By definition, stories require structure, and the tendency of writers exploring the chaos of creation within a story is to let the chaos take free reign. Unfortunately, Mr. Hopkins fell prey to this tendency as well. The finished product plays like a bad editing job of a film student's first attempt at screenwriting. Sepia tones, rewind sections, interspliced scene blips, all interrupting a narrative that is barely more thought-out or directed than a home movie. Of course, part of this clumsiness is intentional, as Mr. Hopkins himself has said in interviews regarding the film. He wished to "poke fun" at Hollywood film-making techniques. The joke is on Mr. Hopkins, however, as he manages to confuse "poking fun" with "beating a dead horse."
Indeed, the entire film suffers from the dead-horse syndrome, continually clubbing the viewer over the head with thinly-veiled commentary in filmed scenes that repeat over and over in different colors or speeds or with different inner monologue. We get it, the film is stream-of-consciousness. But you know what isn't fun? Watching senile stream-of-consciousness that forgets where it's gone before. And worse, in the end, the film tells us nothing we didn't know already or haven't seen expressed better: Reality is a matter of perception and actors lead weird double false/real lives. Ho hum.

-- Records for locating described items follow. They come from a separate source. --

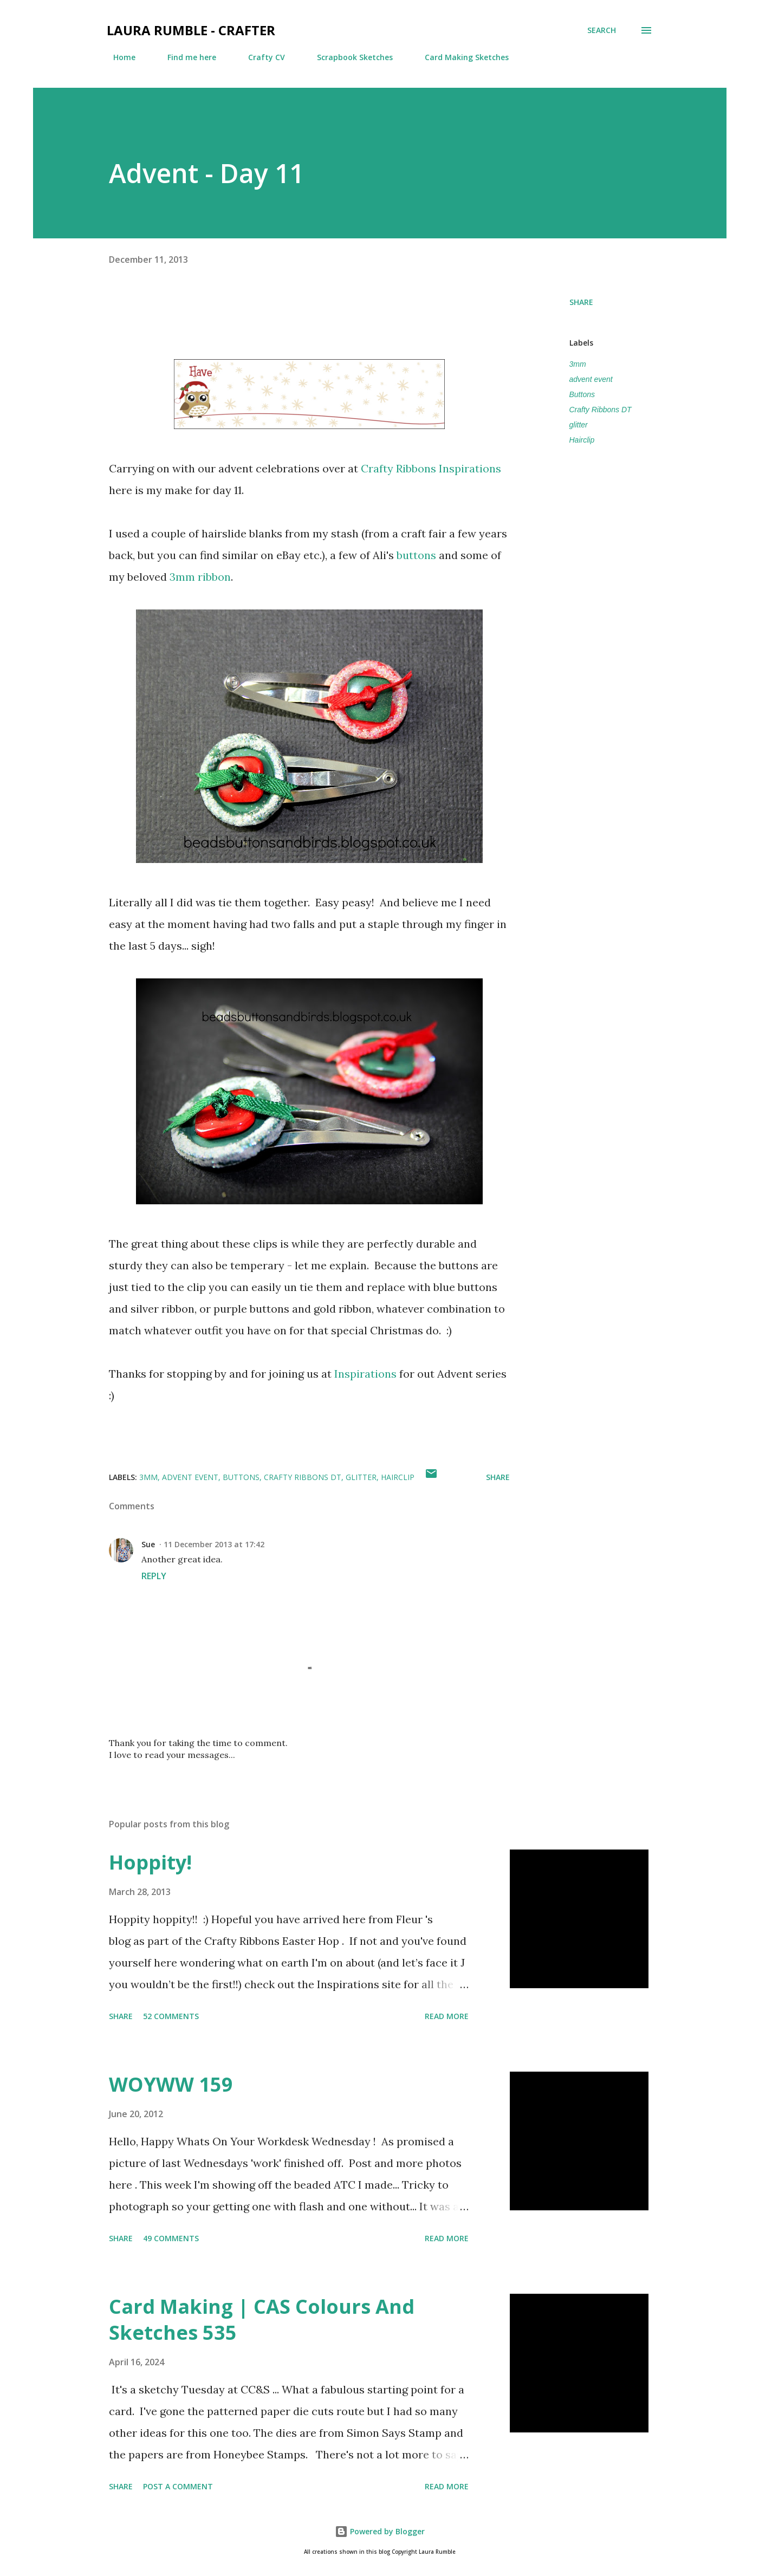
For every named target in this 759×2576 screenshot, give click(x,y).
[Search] (601, 30)
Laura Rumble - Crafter (191, 30)
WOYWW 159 (171, 2084)
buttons (418, 555)
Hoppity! (150, 1862)
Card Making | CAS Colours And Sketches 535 (261, 2319)
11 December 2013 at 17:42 (214, 1544)
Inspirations (366, 1373)
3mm (577, 364)
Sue (148, 1544)
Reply (153, 1576)
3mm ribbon (200, 576)
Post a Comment (178, 2486)
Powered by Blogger (380, 2531)
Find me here (185, 57)
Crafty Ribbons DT (600, 409)
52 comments (171, 2016)
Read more (447, 2016)
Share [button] (581, 302)
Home (118, 57)
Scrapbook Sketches (348, 57)
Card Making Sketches (460, 57)
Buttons (582, 394)
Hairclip (582, 440)
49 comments (171, 2238)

Reportedly, audiences at the 2007 Sundance Film Festival were left confused and wondering about the real meaning of the movie. For anyone still uncertain, let me confirm this for you: It doesn't have one. It's a juvenile piece of metafiction that doesn't even provoke any thought in the viewer. Except, of course, the thought, "Wow, what a bad movie." Surely not what one would expect from such a distinguished and experienced actor as Mr. Hopkins.
In the end, Slipstream is such a shoddy film that I can't even give it a proper rating on the star-scale. Instead, like a second-grade teacher dealing with a slow student's first essay, I give Slipstream 1 gold sticky star for effort and then quietly toss it in the trashcan.